:: The exercise ::
According to the interview with the new dean, on what date did Laura Belmonte begin as dean of the College of Liberal Arts and Human Sciences?

:: Passage to read ::
begin
Historian Laura Belmonte began her new position as dean of the College of Liberal Arts and Human Sciences on Aug. 1. Lee Friesland, a content creator on the University Relations team, caught up with her on her first day. Their conversation follows.

Why did you choose Virginia Tech?
Virginia Tech is one of the most visionary, innovative institutions in the United States, and I really wanted to be a part of that community. This college in particular has an incredibly interesting mix of programs that were a good fit for my administrative and academic background. I also thought that Blacksburg would be a great place to live.

What do you hope to accomplish here?
I want to offer a vision for why the liberal arts and human sciences are critically important to life in the technocratic age. I want to promote the remarkable things our faculty and students are doing. I want to make sure we’re recruiting and retaining world-class faculty. And I want to engage our alumni, so they can be part of all the exciting things that are happening here now.

I also want to grow resources for the college, so we can support the innovative programs that we already have, and I have ideas for new programs I’d like to start. I want to strengthen our collaborations with other colleges and programs across the campus.

For students and parents, I want to correct misinformation flying around about the liberal arts, especially the career applicability of the liberal arts. I want to articulate for students the many terrific career opportunities that are available for people with the skills we teach.
end
:: Information shown ::
begin
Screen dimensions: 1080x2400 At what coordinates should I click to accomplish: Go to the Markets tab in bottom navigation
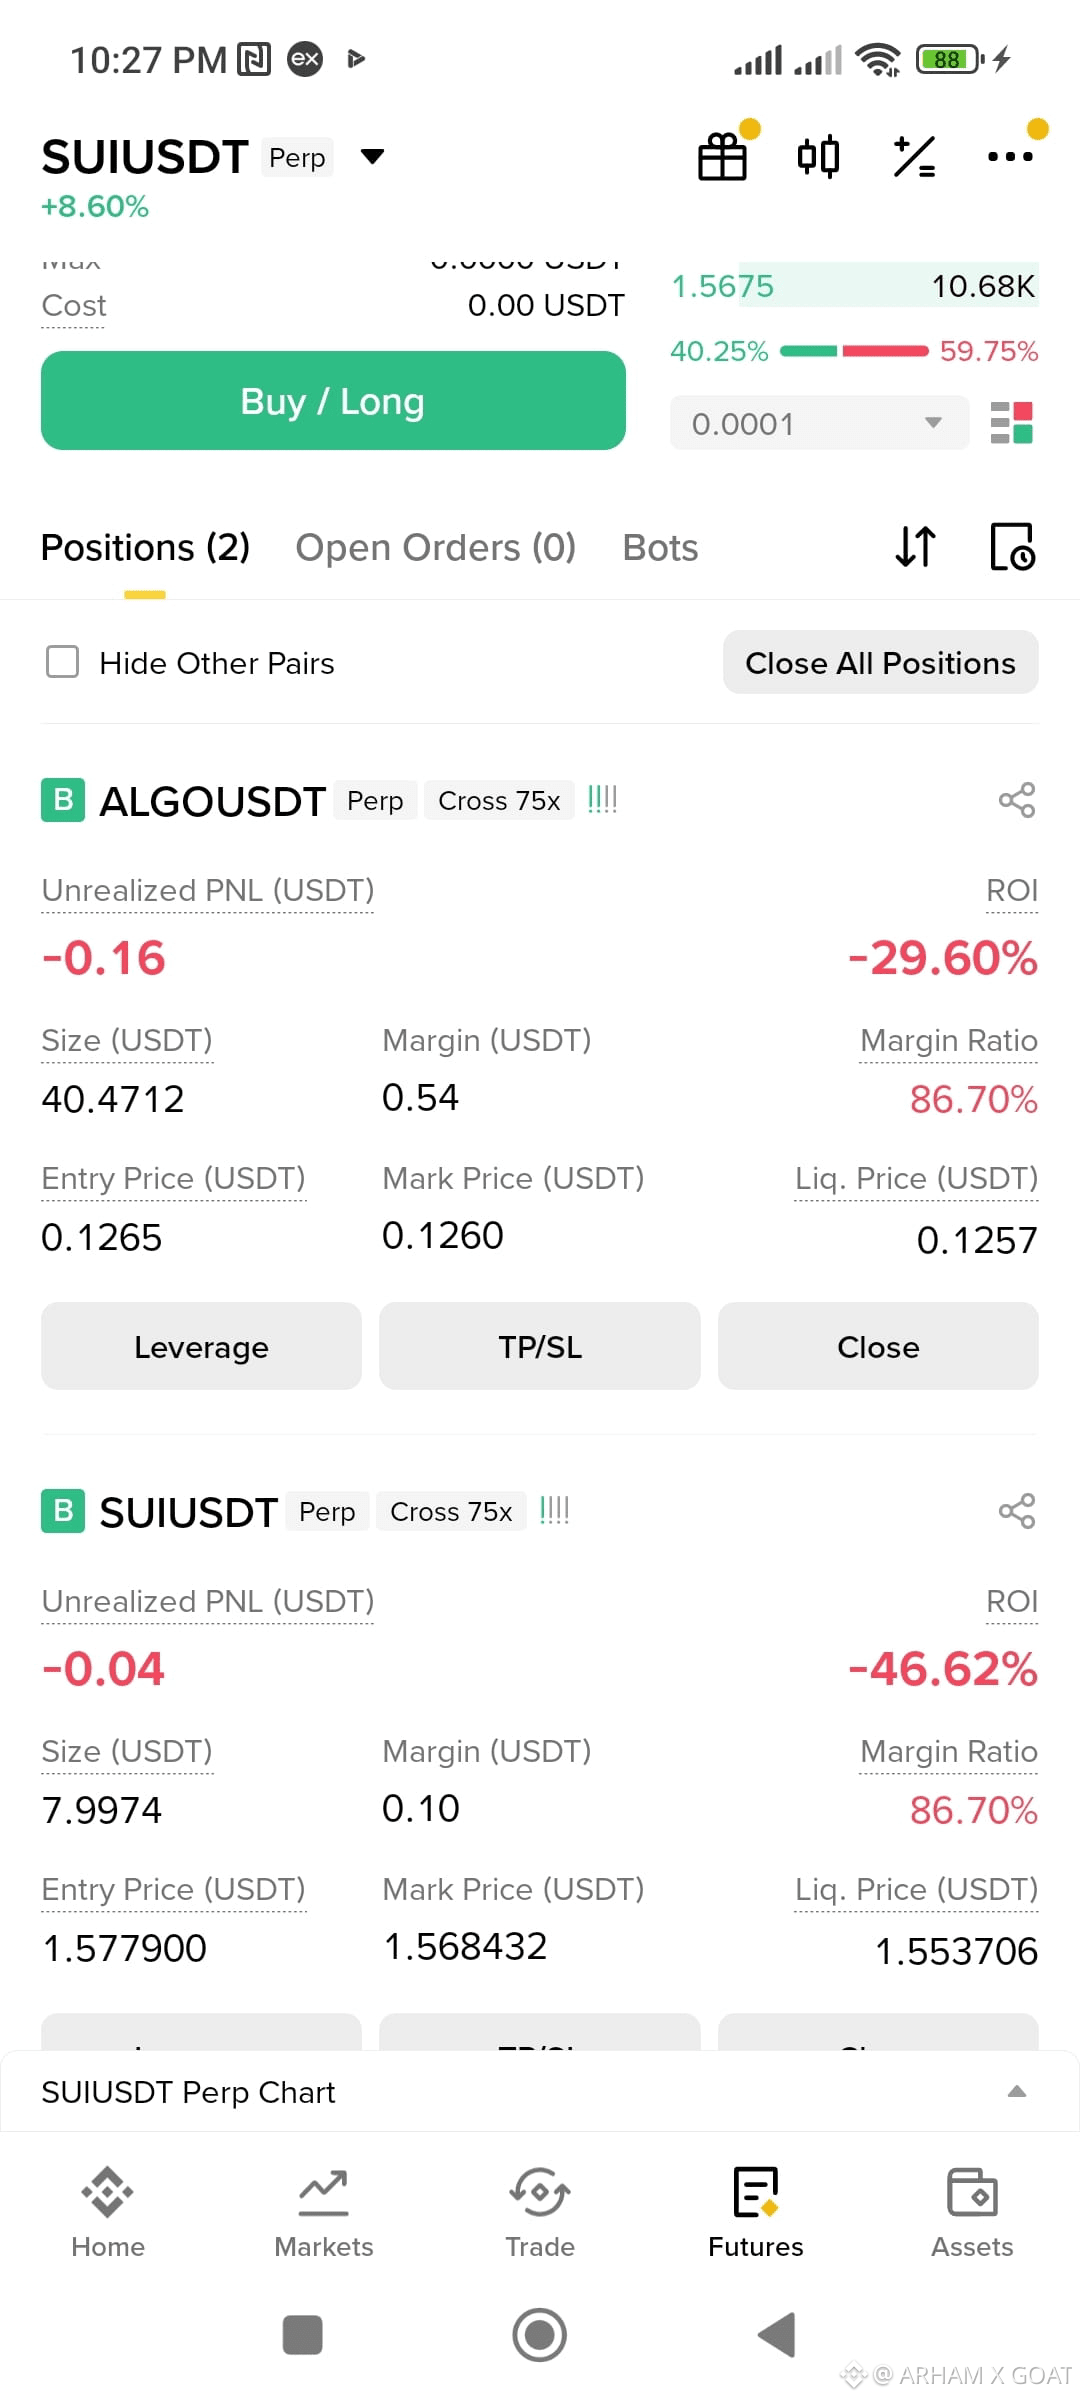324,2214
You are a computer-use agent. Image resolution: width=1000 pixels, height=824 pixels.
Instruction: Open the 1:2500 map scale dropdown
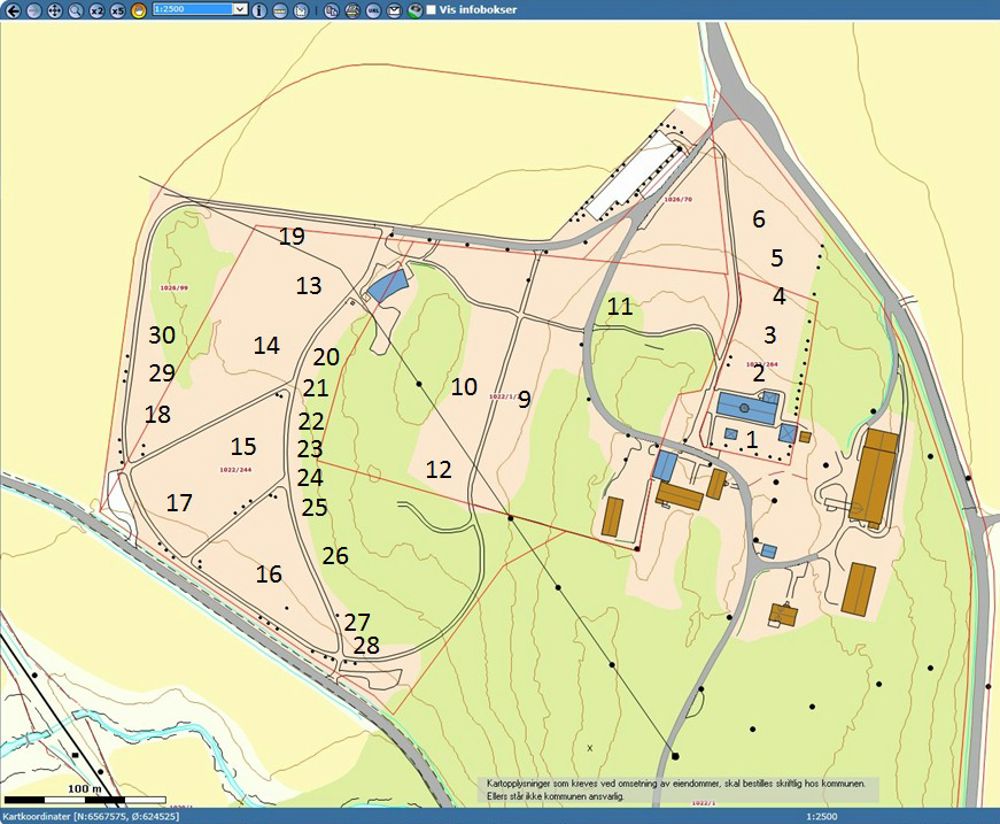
end
:: Task answer ::
Aug. 1